Dataset entries
◆ ◆ ◆ ◆

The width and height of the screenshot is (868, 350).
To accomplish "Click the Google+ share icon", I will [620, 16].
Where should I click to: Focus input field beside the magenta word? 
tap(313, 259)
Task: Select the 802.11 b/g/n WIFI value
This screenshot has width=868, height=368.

◆ ◆ ◆ ◆

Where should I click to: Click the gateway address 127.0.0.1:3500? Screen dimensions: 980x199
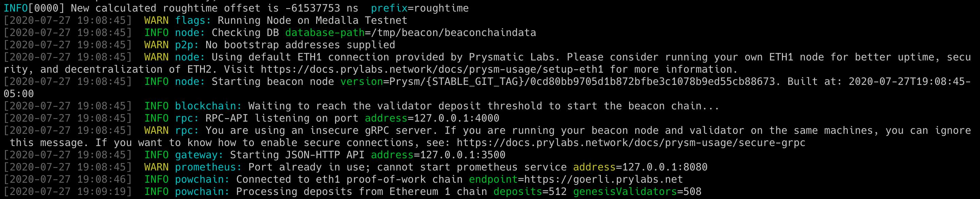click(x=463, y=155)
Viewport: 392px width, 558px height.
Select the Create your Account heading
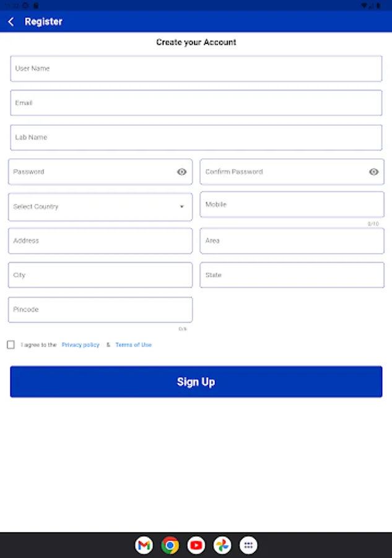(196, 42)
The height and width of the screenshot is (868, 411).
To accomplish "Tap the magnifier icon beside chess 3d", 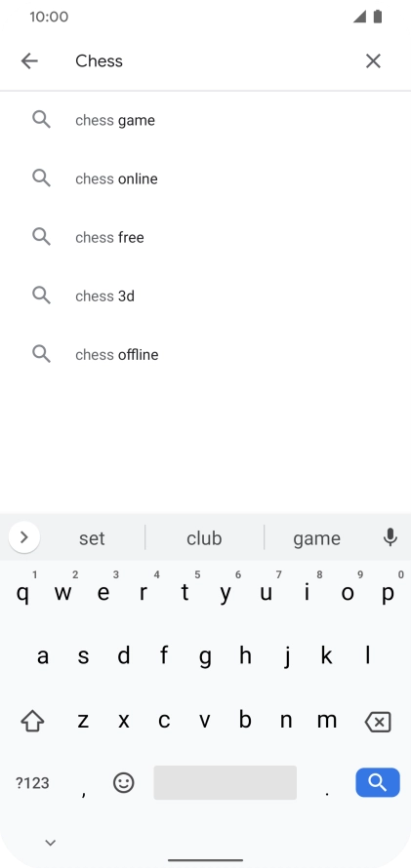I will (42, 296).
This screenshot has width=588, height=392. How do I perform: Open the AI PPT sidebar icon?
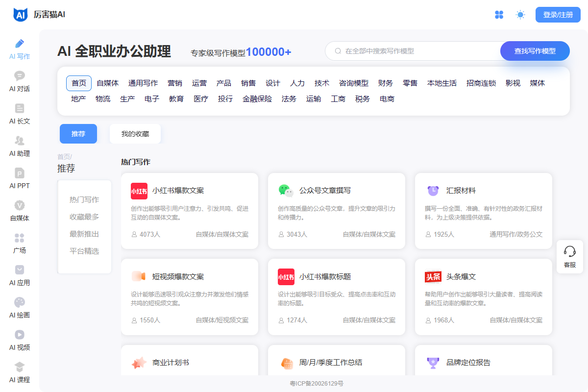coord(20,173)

◆ ◆ ◆ ◆

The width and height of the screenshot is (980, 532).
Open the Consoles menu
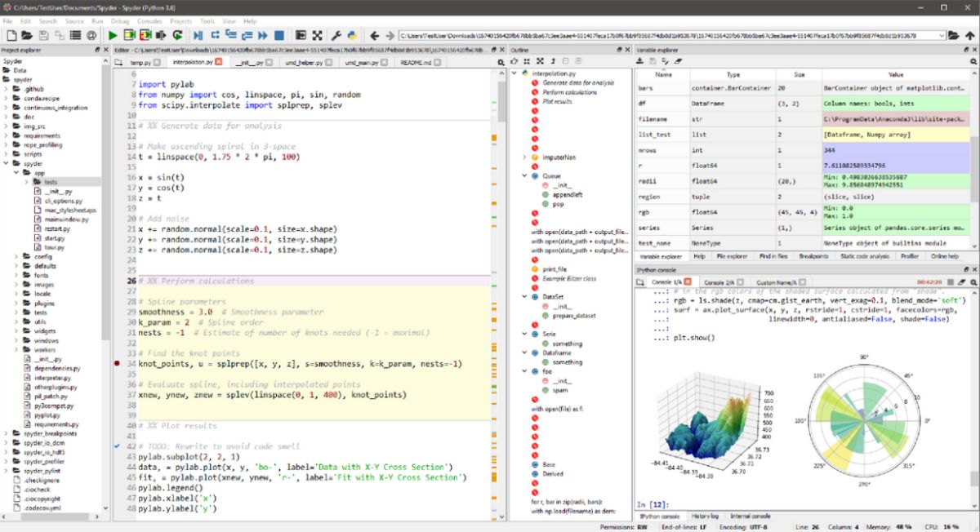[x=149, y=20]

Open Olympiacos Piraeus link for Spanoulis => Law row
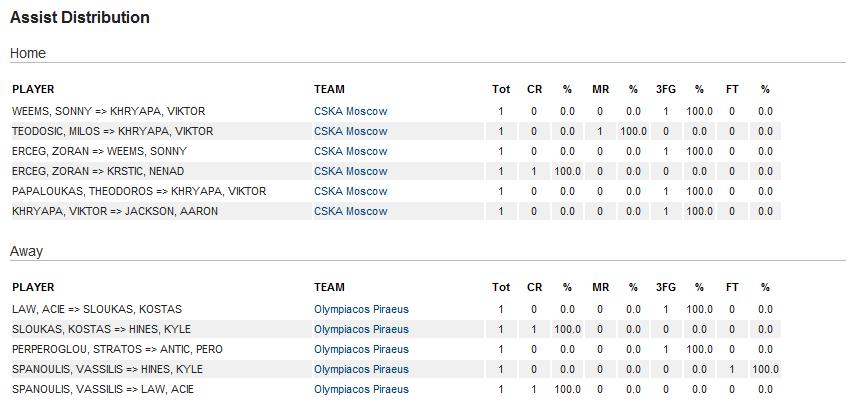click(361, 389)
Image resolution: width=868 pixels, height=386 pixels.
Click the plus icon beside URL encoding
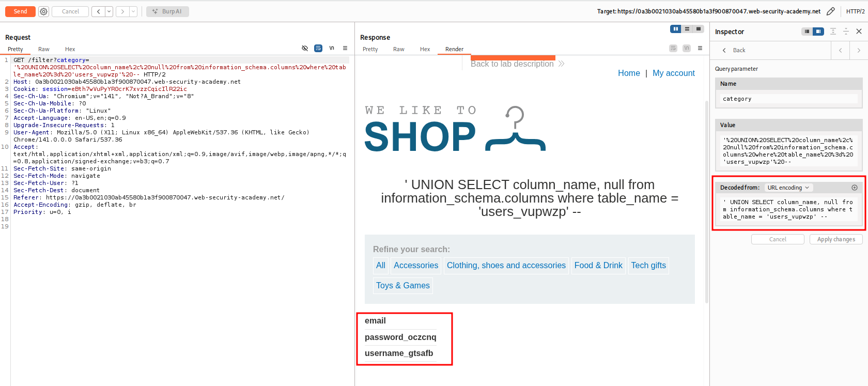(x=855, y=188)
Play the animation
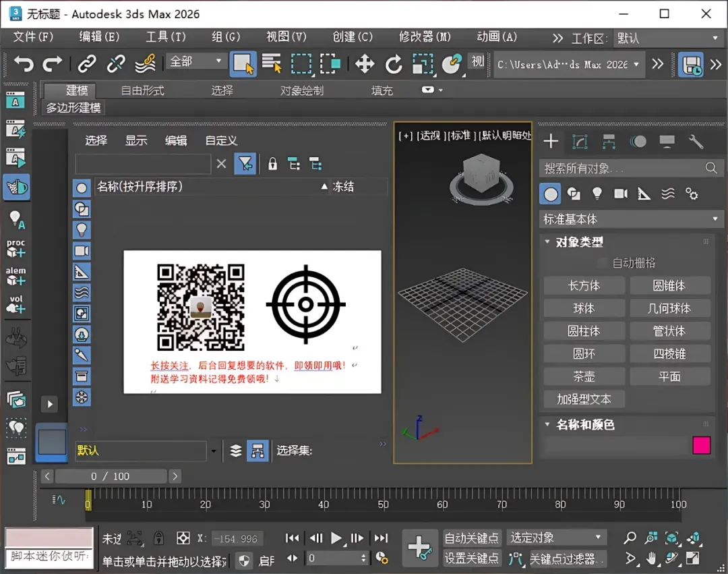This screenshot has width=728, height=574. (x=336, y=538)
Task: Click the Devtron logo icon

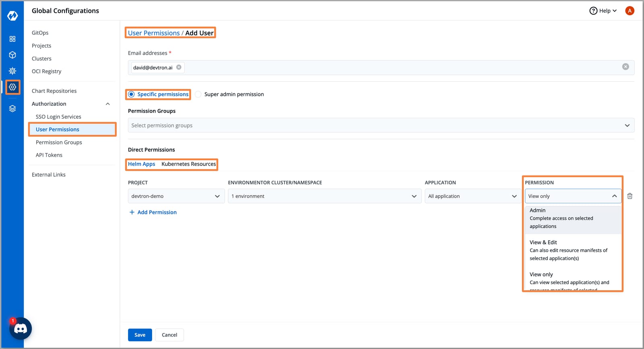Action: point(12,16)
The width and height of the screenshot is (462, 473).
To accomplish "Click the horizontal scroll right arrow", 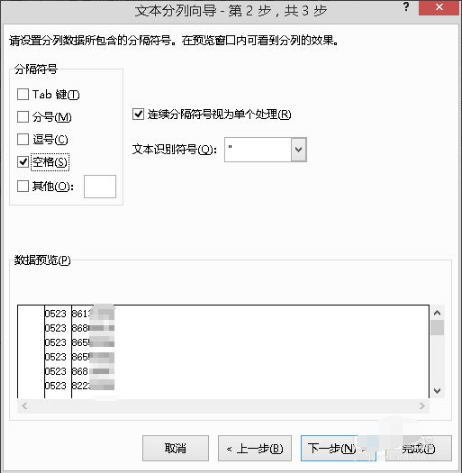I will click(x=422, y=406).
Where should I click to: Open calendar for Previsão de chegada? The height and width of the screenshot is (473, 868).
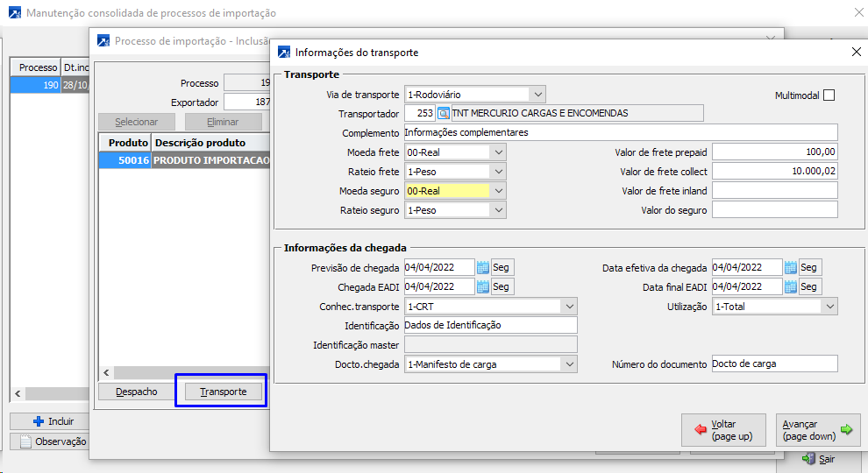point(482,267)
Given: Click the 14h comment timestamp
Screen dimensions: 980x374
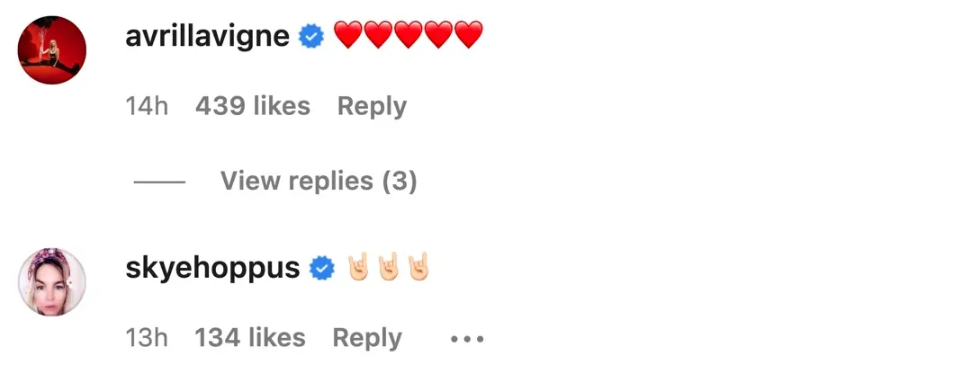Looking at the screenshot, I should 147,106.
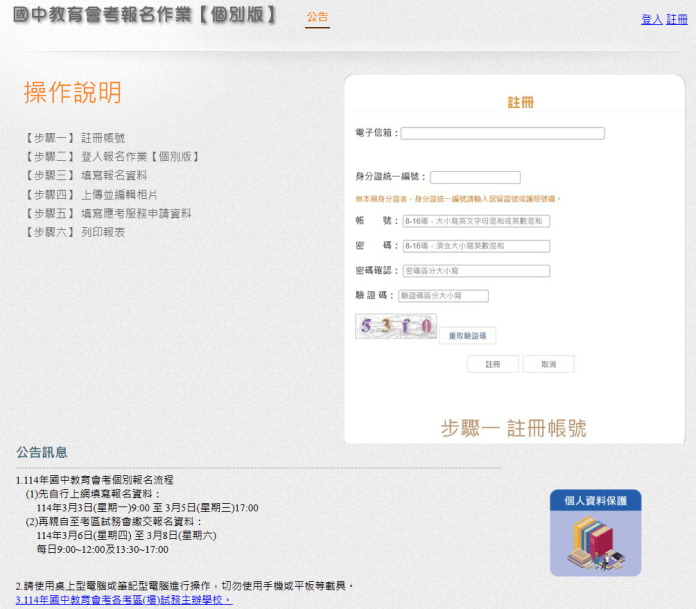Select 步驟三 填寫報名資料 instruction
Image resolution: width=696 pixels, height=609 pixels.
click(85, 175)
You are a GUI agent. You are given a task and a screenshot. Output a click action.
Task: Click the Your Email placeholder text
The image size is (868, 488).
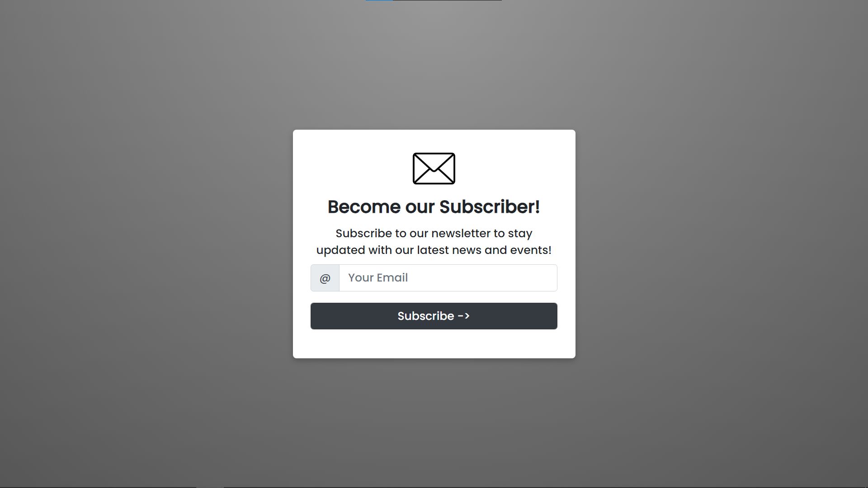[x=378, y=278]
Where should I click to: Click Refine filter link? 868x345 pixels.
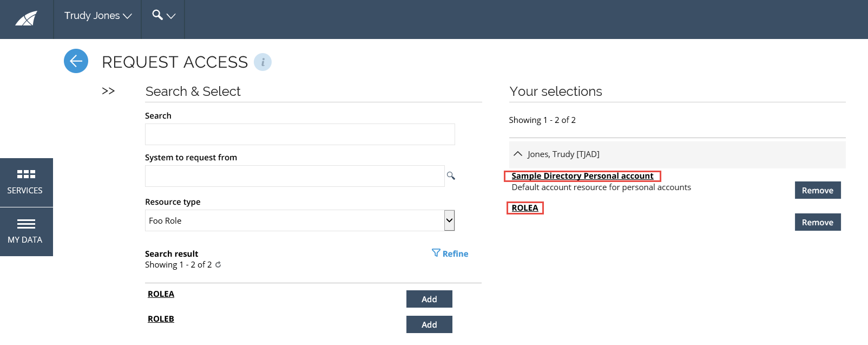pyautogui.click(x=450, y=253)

◆ ◆ ◆ ◆

§ **Work required**:
Your task is to retype the entries verbatim, starting with the line that holds "The width and height of the screenshot is (868, 350)." and stopping after the line that holds "This screenshot has width=868, height=368.".

§ **Your response**:
The width and height of the screenshot is (868, 350).
To accomplish "Click the Google+ share icon", I will [620, 16].
Where should I click to: Focus input field beside the magenta word? 
tap(313, 259)
Task: Select the 802.11 b/g/n WIFI value
This screenshot has width=868, height=368.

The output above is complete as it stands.